Text shown ▸
[Portal] Remove hardcoded cassandra password

Make cassandra password generate automatically and distribute it to
components that use DB.

Remove also hardcoded encryption key.

Issue-ID: PORTAL-944
Signed-off-by: SandeepLinux <Sandeep.Shah@att.com>
Change-Id: I6e579a76efacc7a0921fea7c74a7a9e49347ebd8
Signed-off-by: Krzysztof Opasiak <k.opasiak@samsung.com>
Signed-off-by: Sylvain Desbureaux <sylvain.desbureaux@orange.com>
diff --git a/kubernetes/portal/components/portal-app/resources/config/deliveries/properties/ONAPPORTAL/key.properties b/kubernetes/portal/components/portal-app/resources/config/deliveries/properties/ONAPPORTAL/key.properties
new file mode 100644
index 0000000..368cbe7
--- /dev/null
+++ b/kubernetes/portal/components/portal-app/resources/config/deliveries/properties/ONAPPORTAL/key.properties
@@ -0,0 +1,2 @@
+# Encrypted Properties
+cipher.enc.key = ${CIPHER_ENC_KEY}
diff --git a/kubernetes/portal/components/portal-app/resources/config/deliveries/properties/ONAPPORTAL/music.properties b/kubernetes/portal/components/portal-app/resources/config/deliveries/properties/ONAPPORTAL/music.properties
index 37544d1..4efbac7 100644
--- a/kubernetes/portal/components/portal-app/resources/config/deliveries/properties/ONAPPORTAL/music.properties
+++ b/kubernetes/portal/components/portal-app/resources/config/deliveries/properties/ONAPPORTAL/music.properties
@@ -29,5 +29,5 @@
 music.atomic.get = false
 music.atomic.put = true
 cassandra.host={{.Values.cassandra.service.name}}
-cassandra.user={{.Values.cassandra.config.cassandraUsername}}
-cassandra.password={{.Values.cassandra.config.cassandraPassword}}
+cassandra.user=${CASSA_USER}
+cassandra.password=${CASSA_PASSWORD}
diff --git a/kubernetes/portal/components/portal-app/templates/deployment.yaml b/kubernetes/portal/components/portal-app/templates/deployment.yaml
index 6964715..0be1fdc 100644
--- a/kubernetes/portal/components/portal-app/templates/deployment.yaml
+++ b/kubernetes/portal/components/portal-app/templates/deployment.yaml
@@ -49,6 +49,23 @@
             fieldRef:
               apiVersion: v1
               fieldPath: metadata.namespace
+      - name: {{ include "common.name" . }}-portal-config
+        image: "{{ .Values.global.envsubstImage }}"

Your instructions ▸
Answer these questions about the commit:
(a) Which Issue-ID does the commit message give?
(b) In the new key.properties file, what value is assigned to cipher.enc.key?
(c) In music.properties, what does the cassandra.password line now use as its value?
The data has no connection to the commit shown above.

Dataset entries
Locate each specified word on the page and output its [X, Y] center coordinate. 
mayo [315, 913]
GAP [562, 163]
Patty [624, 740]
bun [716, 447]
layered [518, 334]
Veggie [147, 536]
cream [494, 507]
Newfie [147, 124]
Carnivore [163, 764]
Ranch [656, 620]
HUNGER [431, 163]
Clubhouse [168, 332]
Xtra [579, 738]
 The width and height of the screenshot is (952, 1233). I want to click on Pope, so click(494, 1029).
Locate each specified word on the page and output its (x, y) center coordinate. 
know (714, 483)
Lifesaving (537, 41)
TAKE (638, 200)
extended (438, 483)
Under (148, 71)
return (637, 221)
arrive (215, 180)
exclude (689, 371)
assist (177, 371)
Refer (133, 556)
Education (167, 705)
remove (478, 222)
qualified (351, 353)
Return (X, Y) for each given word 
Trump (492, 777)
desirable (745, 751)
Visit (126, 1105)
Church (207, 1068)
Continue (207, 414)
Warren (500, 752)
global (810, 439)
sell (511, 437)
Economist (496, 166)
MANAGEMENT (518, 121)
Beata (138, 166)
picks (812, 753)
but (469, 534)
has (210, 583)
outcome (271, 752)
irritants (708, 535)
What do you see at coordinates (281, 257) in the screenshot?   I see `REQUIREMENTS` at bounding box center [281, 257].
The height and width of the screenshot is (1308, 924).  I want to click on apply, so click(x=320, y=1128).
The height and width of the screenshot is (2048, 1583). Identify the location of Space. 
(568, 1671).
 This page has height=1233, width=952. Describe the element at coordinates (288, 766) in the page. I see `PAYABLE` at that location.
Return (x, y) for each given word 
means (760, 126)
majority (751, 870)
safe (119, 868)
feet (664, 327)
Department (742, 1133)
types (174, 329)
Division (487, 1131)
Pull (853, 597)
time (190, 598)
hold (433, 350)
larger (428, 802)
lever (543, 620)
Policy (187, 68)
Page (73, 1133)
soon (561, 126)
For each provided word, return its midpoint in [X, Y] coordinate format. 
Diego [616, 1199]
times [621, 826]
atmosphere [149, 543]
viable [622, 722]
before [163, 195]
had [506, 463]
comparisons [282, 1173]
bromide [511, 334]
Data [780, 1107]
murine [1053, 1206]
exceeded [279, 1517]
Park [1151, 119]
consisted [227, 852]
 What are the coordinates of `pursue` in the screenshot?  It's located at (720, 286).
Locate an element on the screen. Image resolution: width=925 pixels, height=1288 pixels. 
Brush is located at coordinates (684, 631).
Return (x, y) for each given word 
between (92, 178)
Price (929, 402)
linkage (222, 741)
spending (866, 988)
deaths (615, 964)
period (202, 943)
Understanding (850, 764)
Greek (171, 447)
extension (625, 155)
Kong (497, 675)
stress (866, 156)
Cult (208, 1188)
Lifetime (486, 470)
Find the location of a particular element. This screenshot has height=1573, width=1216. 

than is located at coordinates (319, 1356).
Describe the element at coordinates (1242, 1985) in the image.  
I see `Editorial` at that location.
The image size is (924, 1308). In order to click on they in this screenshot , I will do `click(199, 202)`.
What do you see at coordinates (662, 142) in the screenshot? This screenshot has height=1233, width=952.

Result of the exercise ▸
(a) PORTAL-944
(b) ${CIPHER_ENC_KEY}
(c) ${CASSA_PASSWORD}